**Aim of the task**. Going through the data below, please show each line containing the string "This".

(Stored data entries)
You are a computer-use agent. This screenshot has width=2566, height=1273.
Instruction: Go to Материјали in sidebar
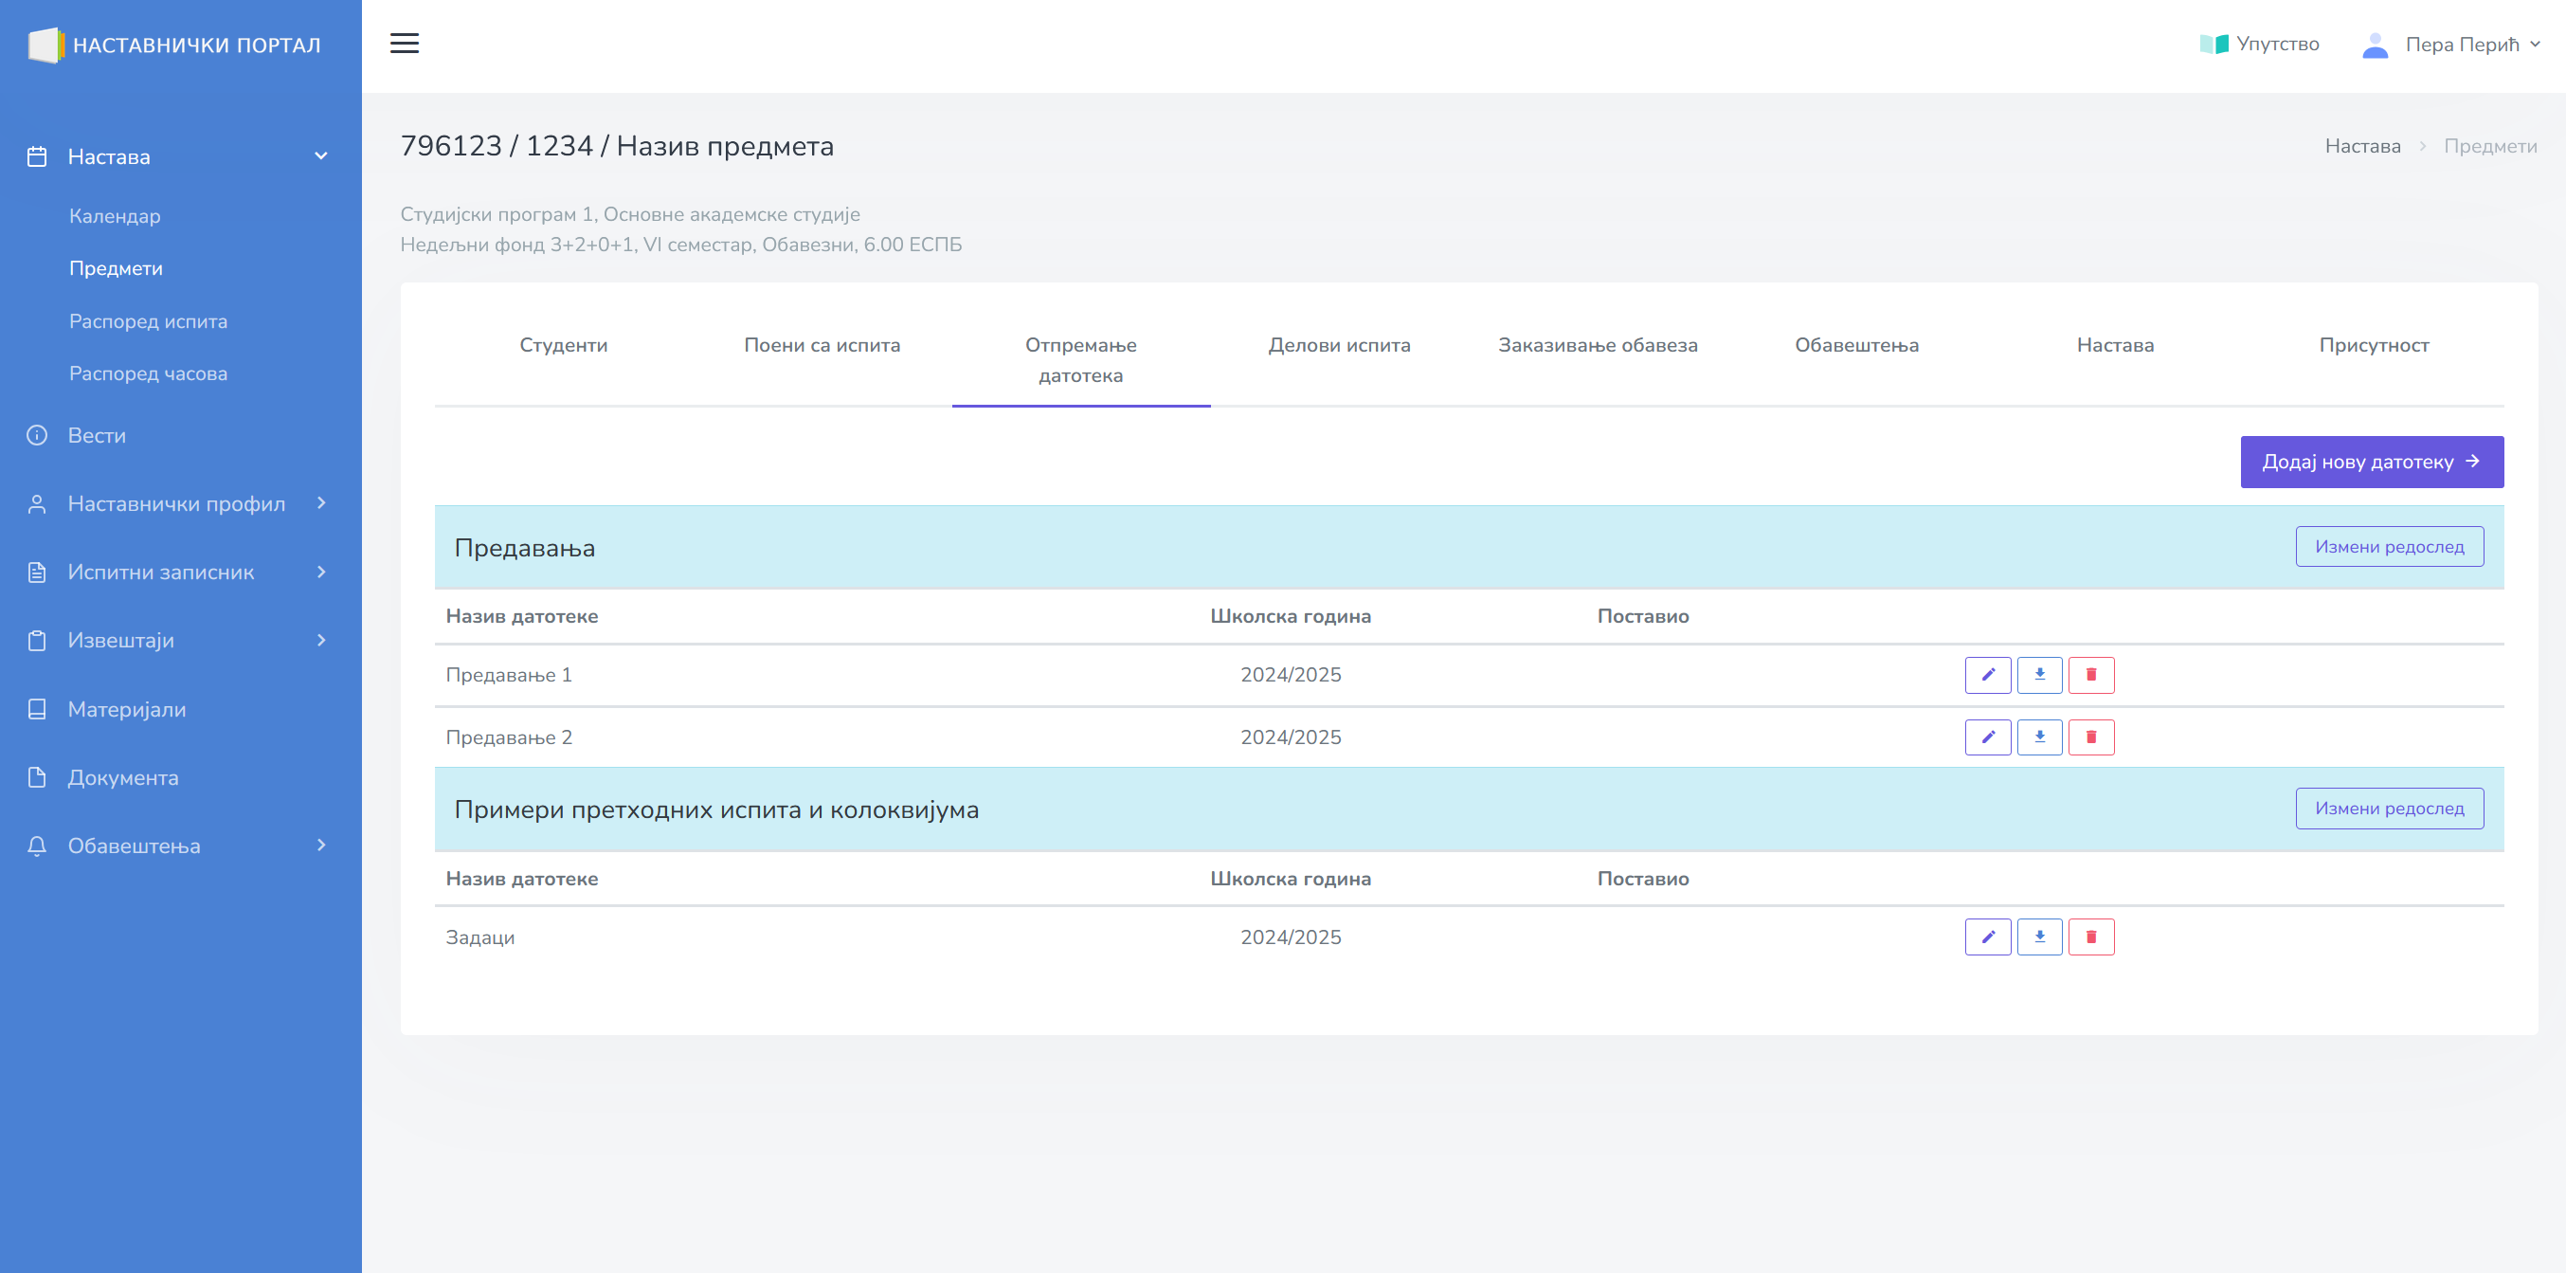pyautogui.click(x=127, y=709)
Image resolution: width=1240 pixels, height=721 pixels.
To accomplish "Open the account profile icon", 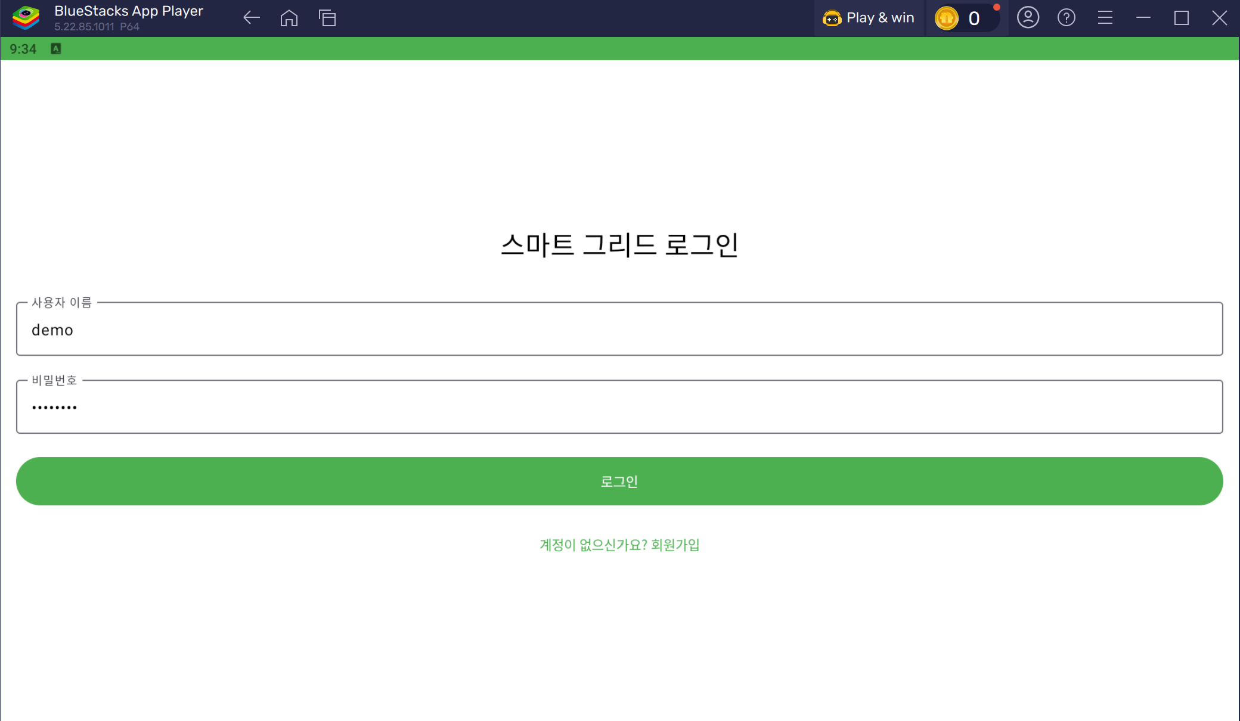I will click(x=1028, y=18).
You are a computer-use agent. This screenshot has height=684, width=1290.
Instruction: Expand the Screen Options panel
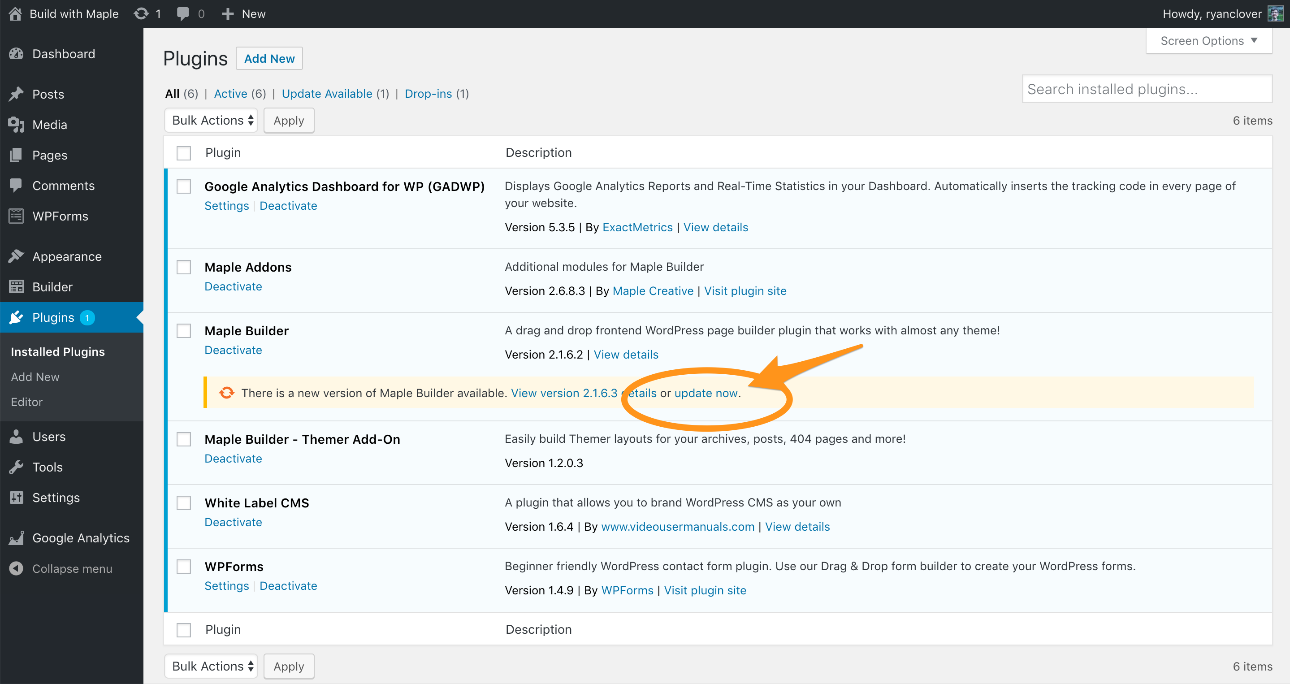point(1208,41)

**Task output**.
You are a computer-use agent. This screenshot has width=2566, height=1273.
You are a computer-use agent. This screenshot has height=684, width=1290.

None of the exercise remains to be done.